● RECORD EXTRACTS
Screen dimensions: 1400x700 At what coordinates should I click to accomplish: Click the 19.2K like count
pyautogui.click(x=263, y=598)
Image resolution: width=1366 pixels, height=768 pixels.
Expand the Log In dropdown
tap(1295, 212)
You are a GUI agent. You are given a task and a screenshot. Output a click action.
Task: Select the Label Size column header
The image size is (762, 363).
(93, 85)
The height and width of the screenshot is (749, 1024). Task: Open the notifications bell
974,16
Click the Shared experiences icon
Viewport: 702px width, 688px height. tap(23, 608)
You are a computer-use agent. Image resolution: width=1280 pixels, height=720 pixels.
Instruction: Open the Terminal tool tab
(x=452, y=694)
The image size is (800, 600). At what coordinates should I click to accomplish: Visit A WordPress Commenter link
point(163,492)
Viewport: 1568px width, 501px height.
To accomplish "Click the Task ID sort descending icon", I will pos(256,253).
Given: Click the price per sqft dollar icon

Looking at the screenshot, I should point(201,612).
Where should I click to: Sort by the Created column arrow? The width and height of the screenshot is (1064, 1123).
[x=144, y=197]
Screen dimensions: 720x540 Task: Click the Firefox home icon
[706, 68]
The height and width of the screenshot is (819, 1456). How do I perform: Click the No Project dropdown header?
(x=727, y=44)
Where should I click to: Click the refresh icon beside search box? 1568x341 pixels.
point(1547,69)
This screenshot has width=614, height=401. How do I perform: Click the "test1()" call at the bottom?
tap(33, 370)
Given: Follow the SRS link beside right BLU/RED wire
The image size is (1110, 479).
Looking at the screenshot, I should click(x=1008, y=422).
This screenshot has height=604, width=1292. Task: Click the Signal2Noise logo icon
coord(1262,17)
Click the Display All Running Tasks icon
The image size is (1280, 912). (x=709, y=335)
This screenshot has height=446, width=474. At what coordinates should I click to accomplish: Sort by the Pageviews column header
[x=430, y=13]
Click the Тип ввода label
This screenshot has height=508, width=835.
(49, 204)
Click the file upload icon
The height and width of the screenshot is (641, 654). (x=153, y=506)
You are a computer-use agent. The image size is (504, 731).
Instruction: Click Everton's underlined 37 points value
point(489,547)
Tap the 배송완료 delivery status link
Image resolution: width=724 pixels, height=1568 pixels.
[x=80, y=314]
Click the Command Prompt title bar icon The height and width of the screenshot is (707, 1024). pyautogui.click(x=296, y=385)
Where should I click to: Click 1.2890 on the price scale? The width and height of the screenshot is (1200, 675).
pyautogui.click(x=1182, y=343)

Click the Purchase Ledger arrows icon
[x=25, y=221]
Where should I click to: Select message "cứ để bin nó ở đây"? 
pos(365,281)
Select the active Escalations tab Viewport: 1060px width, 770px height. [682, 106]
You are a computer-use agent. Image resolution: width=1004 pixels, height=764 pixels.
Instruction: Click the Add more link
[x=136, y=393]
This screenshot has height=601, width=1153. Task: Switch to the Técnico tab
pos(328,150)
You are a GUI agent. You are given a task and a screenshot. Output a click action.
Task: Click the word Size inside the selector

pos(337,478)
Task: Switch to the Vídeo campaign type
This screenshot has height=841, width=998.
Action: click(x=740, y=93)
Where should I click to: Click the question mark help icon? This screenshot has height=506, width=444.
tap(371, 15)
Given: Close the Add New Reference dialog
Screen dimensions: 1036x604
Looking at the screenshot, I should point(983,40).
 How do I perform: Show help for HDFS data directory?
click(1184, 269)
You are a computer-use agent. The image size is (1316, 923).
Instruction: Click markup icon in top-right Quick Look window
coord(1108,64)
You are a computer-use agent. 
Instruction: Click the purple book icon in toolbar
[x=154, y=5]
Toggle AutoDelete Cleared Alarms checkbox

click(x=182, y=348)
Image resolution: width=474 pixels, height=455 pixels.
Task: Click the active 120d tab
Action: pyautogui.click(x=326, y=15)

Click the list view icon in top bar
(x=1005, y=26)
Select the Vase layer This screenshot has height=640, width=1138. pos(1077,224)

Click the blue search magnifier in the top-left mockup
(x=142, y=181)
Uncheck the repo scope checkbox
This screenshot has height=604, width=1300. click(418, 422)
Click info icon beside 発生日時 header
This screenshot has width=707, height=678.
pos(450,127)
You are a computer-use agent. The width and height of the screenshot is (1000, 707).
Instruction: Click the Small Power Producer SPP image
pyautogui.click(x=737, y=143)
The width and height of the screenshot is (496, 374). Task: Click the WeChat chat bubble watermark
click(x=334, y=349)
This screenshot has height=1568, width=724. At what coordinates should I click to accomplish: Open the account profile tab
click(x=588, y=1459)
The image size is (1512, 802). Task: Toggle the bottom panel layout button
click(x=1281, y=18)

● BRIEF
The answer consists of every entry, returned exactly.

● FINAL ANSWER
Screen dimensions: 1400x700 At what coordinates should I click to accomplish: Click the 19.2K like count
pyautogui.click(x=263, y=598)
Image resolution: width=1366 pixels, height=768 pixels.
Expand the Log In dropdown
tap(1295, 212)
You are a GUI agent. You are given a task and a screenshot. Output a click action.
Task: Select the Label Size column header
The image size is (762, 363).
(93, 85)
The height and width of the screenshot is (749, 1024). Task: Open the notifications bell
974,16
Click the Shared experiences icon
Viewport: 702px width, 688px height. tap(23, 608)
You are a computer-use agent. Image resolution: width=1280 pixels, height=720 pixels.
Instruction: Open the Terminal tool tab
(x=452, y=694)
The image size is (800, 600). At what coordinates should I click to accomplish: Visit A WordPress Commenter link
point(163,492)
Viewport: 1568px width, 501px height.
To accomplish "Click the Task ID sort descending icon", I will pos(256,253).
Given: Click the price per sqft dollar icon

Looking at the screenshot, I should point(201,612).
Where should I click to: Sort by the Created column arrow? The width and height of the screenshot is (1064, 1123).
[x=144, y=197]
Screen dimensions: 720x540 Task: Click the Firefox home icon
[706, 68]
The height and width of the screenshot is (819, 1456). How do I perform: Click the No Project dropdown header?
(x=727, y=44)
Where should I click to: Click the refresh icon beside search box? 1568x341 pixels.
point(1547,69)
This screenshot has width=614, height=401. How do I perform: Click the "test1()" call at the bottom?
tap(33, 370)
Given: Follow the SRS link beside right BLU/RED wire
The image size is (1110, 479).
Looking at the screenshot, I should click(x=1008, y=422).
This screenshot has height=604, width=1292. Task: Click the Signal2Noise logo icon
coord(1262,17)
Click the Display All Running Tasks icon
The image size is (1280, 912). (x=709, y=335)
This screenshot has height=446, width=474. At what coordinates should I click to accomplish: Sort by the Pageviews column header
[x=430, y=13]
Click the Тип ввода label
This screenshot has height=508, width=835.
(49, 204)
Click the file upload icon
The height and width of the screenshot is (641, 654). (x=153, y=506)
You are a computer-use agent. The image size is (504, 731).
Instruction: Click Everton's underlined 37 points value
point(489,547)
Tap the 배송완료 delivery status link
Image resolution: width=724 pixels, height=1568 pixels.
[x=80, y=314]
Click the Command Prompt title bar icon The height and width of the screenshot is (707, 1024). pyautogui.click(x=296, y=385)
Where should I click to: Click 1.2890 on the price scale? The width and height of the screenshot is (1200, 675).
pyautogui.click(x=1182, y=343)

Click the Purchase Ledger arrows icon
[x=25, y=221]
Where should I click to: Select message "cứ để bin nó ở đây"? 
pos(365,281)
Select the active Escalations tab Viewport: 1060px width, 770px height. [682, 106]
You are a computer-use agent. Image resolution: width=1004 pixels, height=764 pixels.
Instruction: Click the Add more link
[x=136, y=393]
This screenshot has height=601, width=1153. Task: Switch to the Técnico tab
pos(328,150)
You are a GUI agent. You are given a task and a screenshot. Output a click action.
Task: Click the word Size inside the selector

pos(337,478)
Task: Switch to the Vídeo campaign type
This screenshot has height=841, width=998.
Action: click(x=740, y=93)
Where should I click to: Click the question mark help icon? This screenshot has height=506, width=444.
tap(371, 15)
Given: Close the Add New Reference dialog
Screen dimensions: 1036x604
Looking at the screenshot, I should point(983,40).
 How do I perform: Show help for HDFS data directory?
click(1184, 269)
You are a computer-use agent. The image size is (1316, 923).
Instruction: Click markup icon in top-right Quick Look window
coord(1108,64)
You are a computer-use agent. 
Instruction: Click the purple book icon in toolbar
[x=154, y=5]
Toggle AutoDelete Cleared Alarms checkbox

click(x=182, y=348)
Image resolution: width=474 pixels, height=455 pixels.
Task: Click the active 120d tab
Action: pyautogui.click(x=326, y=15)

Click the list view icon in top bar
(x=1005, y=26)
Select the Vase layer This screenshot has height=640, width=1138. pos(1077,224)

Click the blue search magnifier in the top-left mockup
(x=142, y=181)
Uncheck the repo scope checkbox
This screenshot has height=604, width=1300. click(418, 422)
Click info icon beside 発生日時 header
This screenshot has width=707, height=678.
pos(450,127)
You are a computer-use agent. The width and height of the screenshot is (1000, 707).
Instruction: Click the Small Power Producer SPP image
pyautogui.click(x=737, y=143)
The width and height of the screenshot is (496, 374). Task: Click the WeChat chat bubble watermark
click(x=334, y=349)
This screenshot has height=1568, width=724. At what coordinates should I click to accomplish: Open the account profile tab
click(x=588, y=1459)
The image size is (1512, 802). Task: Toggle the bottom panel layout button
click(x=1281, y=18)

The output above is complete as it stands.